Amazon, which is the top retailer in the Top 1000, started its member-only summer shopping holiday back in 2015, and many retailers over the years have joined the ecommerce bonanza by offering their own sales — with many returning again this year. Target Corp. (No. 5) has offered similar deals in years past, often touting that subscriptions and memberships weren’t required.
Notably, Walmart Inc. (No. 2) sat out last year, but it has returned to sales this year with Walmart+ Week, offering paid members early access to deals that are then released to the public later.
However, most of the retailers in Digital Commerce 360’s panel that are offering promotions on Prime Day also offered promotions two weeks ago. Of the 100 retailers, 75 ran promotions during Prime Day and 75 were running them during the control period. Seven retailers that previously had no sales added promotions for Prime Days. Similarly, seven turned off sales on Prime Days. Neither set tied promotions to holidays.

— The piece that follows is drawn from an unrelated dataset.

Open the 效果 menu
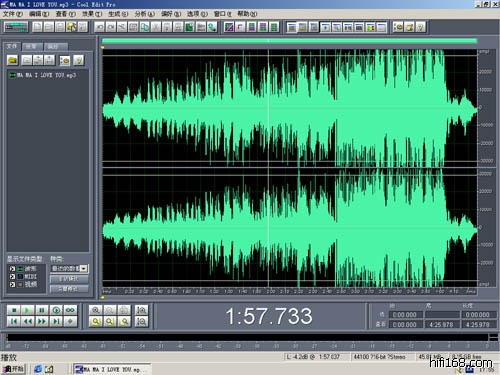coord(92,14)
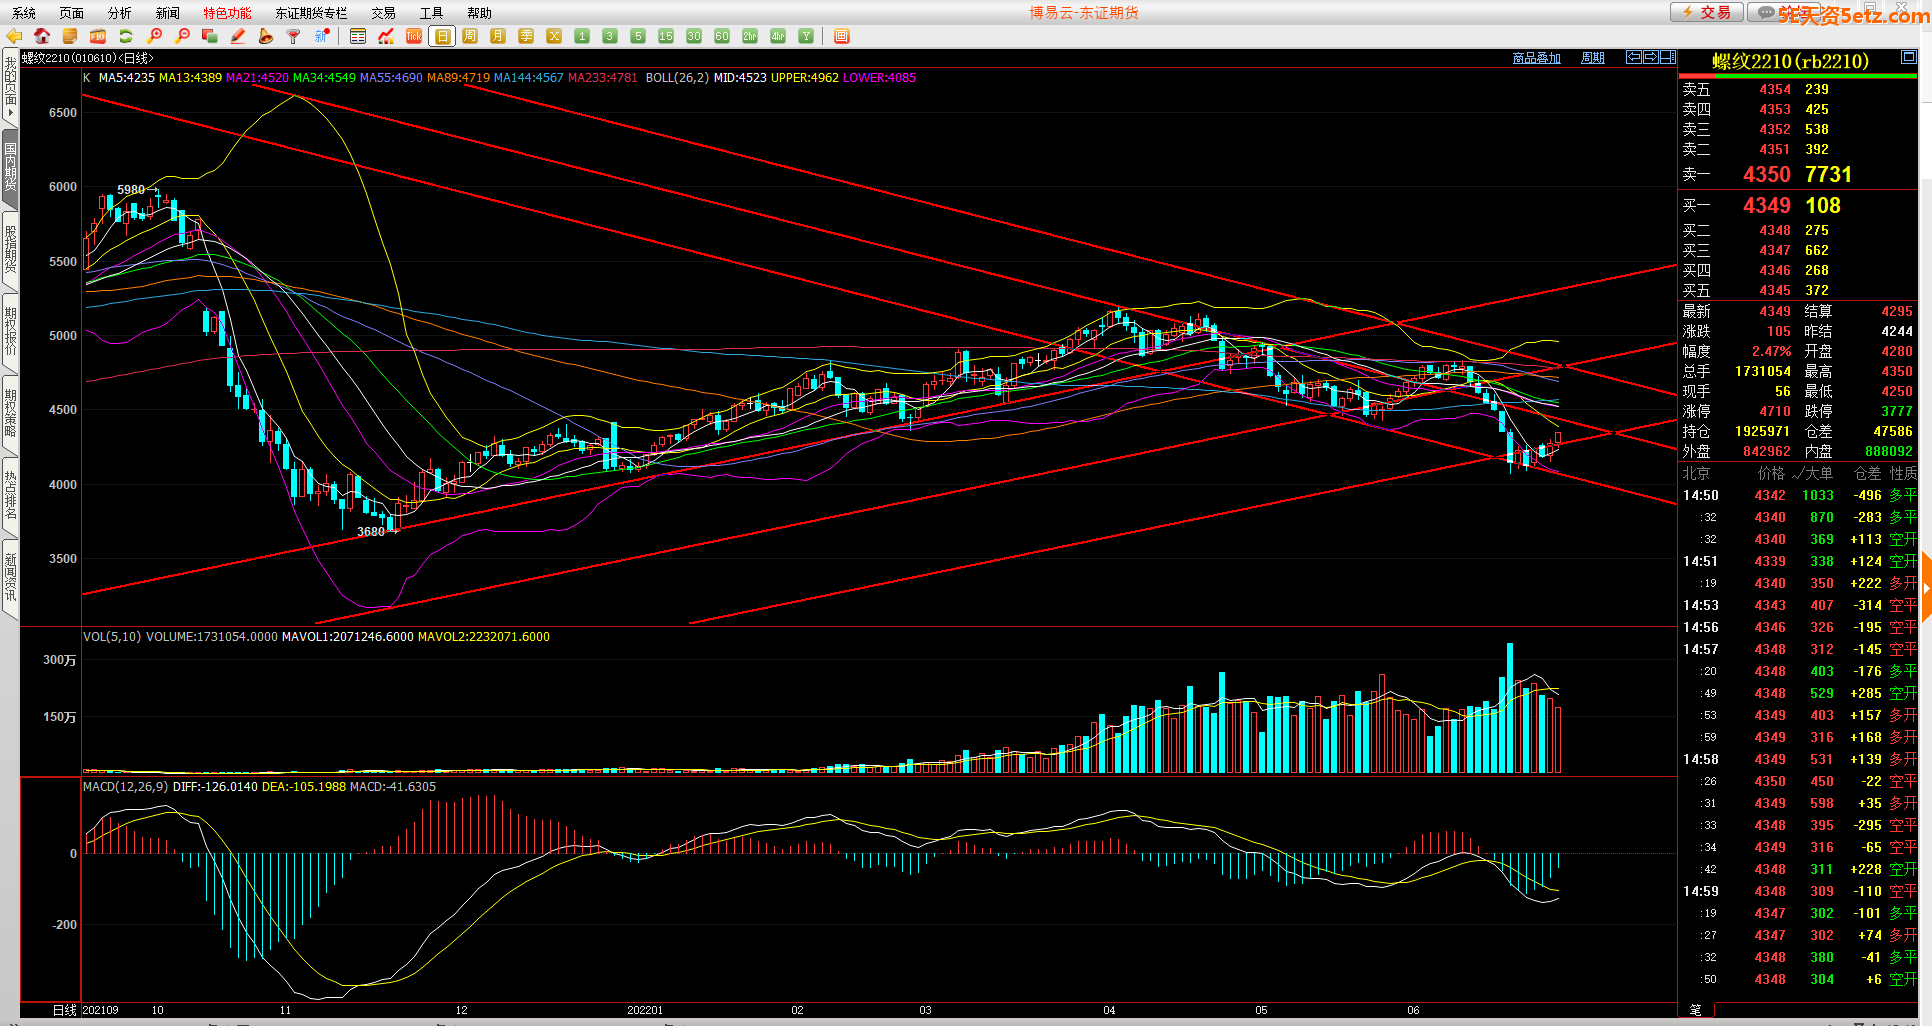Switch to the 期权报价 side tab
The width and height of the screenshot is (1932, 1026).
[10, 332]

Amazon is No. 3 in Digital Commerce 360’s new 2023 Global Online Marketplaces Report, which ranks the 100 largest global marketplaces by 2022 third-party GMV.
Prime time promotions
Of retailers running promotions in our panel, 29.3% offered large site-wide promos to compete with Amazon. Last year, 36.7% of the same panel offered competing promotions. For example, The Gap Inc. (No. 20 in the Top 1000) decided not to offer competing sales this year, unlike last year’s “Gap Days,” but it did offer back-to-school promos. On the other hand, Joann Inc. (No. 307) returned with its “Primo Days” promotion.
Still, Prime Days isn’t as big as other holidays. The control period was the Wednesday of the week prior to the 4th of July holiday (June 28), and 33.8% of retailers with promotions mentioned that holiday.

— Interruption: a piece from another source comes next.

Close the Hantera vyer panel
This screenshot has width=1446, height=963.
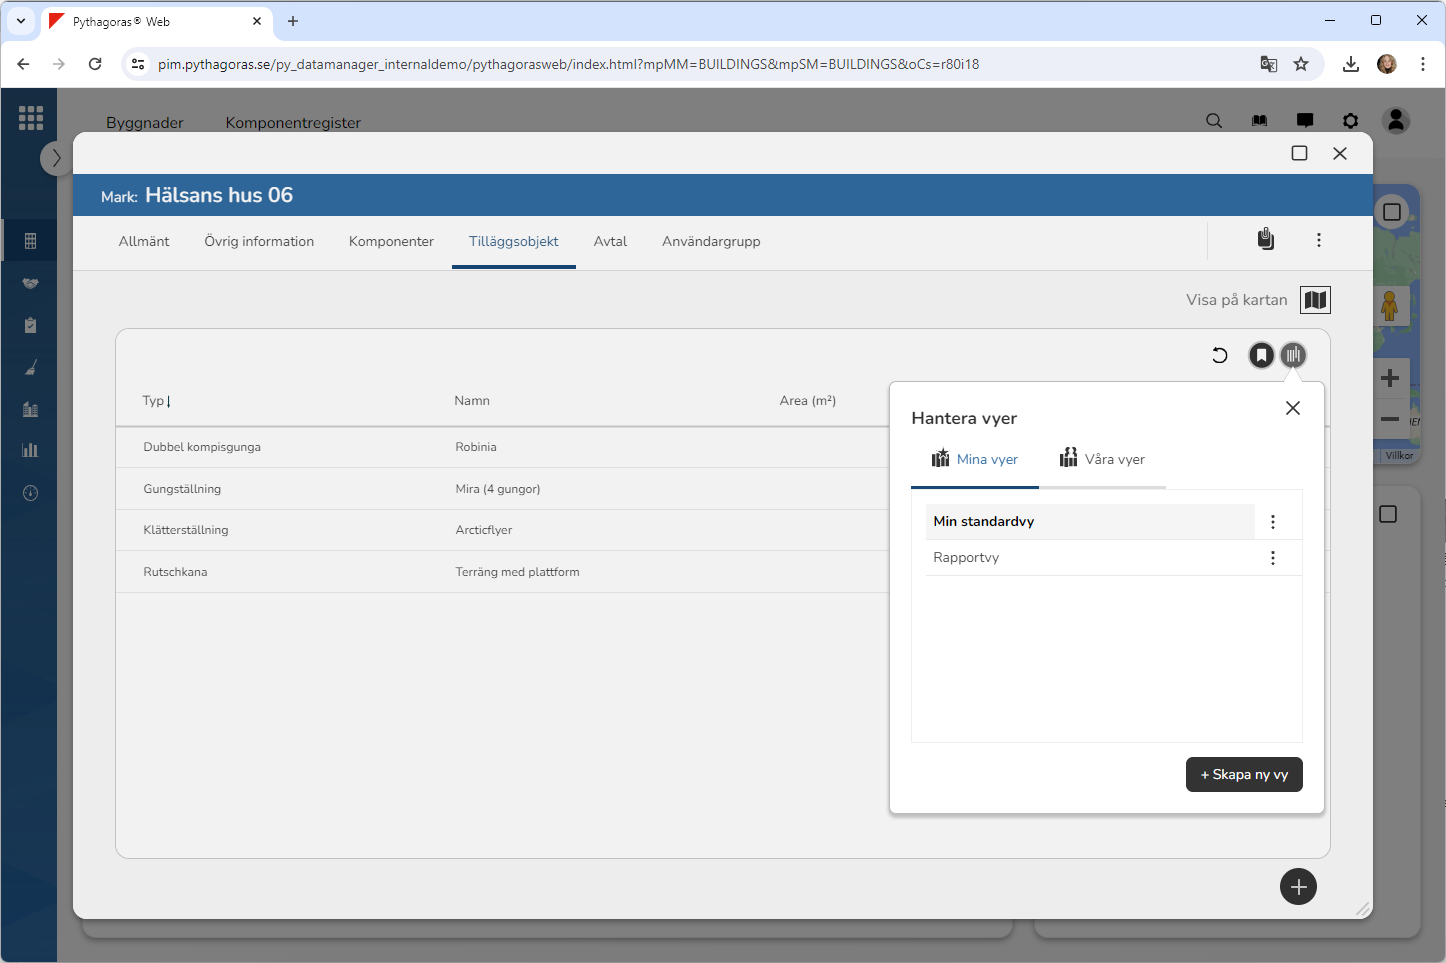[x=1292, y=408]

While only a handful of retailers referred to Prime Days, some joined the shopping holiday with a “Black Friday in July” framing. Macy’s has been running with that “holiday” line since last week. It’s among 6.8% of retailers in the panel that mentioned the traditionally November shopping period in their July promotions. Other retailers promoted back-to-school shopping as well.
Despite many retailers letting Prime Days pass by, Amazon’s biggest competitors didn’t hold back. Walmart pushed its paid membership program, Walmart+, with a 50% off deal for those signing up for the full year. Deals were exclusively for members from Monday through noon on Tuesday, much like Amazon offers its sales for Prime members during its sale days. Target also offered week-long deals with “Circle Week” and again pushed that its deals don’t require a membership fee.
Of retailers offering promotions, more than 20% touted free shipping among the deals shoppers could score. That’s up from just 11.8% during the control period, but under the 25.3% offering it last year. The most popular discount type was a percentage-based discount, but gifts with a purchase increased during Prime Day compared to the control — 4.1% offered something with a purchase.
The percentage-off promotions weren’t any different from last year or the control period. 50% off was the largest promotion for the median retailer for all three periods. 88% off was the maximum discount among the panel this year. That’s down slightly from 90% last year but above 80% during the control.
Outside of the panel, some manufacturers pushed people to Amazon during the peak shopping holiday, cashing in on the hype Amazon has built for the day. Confectioner Mars sent an email noting “Prime time deals” on M&Ms exclusively available on Amazon. Liquid IV also pushed its 30% discount on Amazon to its email list. Others pushed shoppers to manufacturers’ sites while cashing in on “Prime” power, like Fannie May’s “Prime time to buy chocolate” send.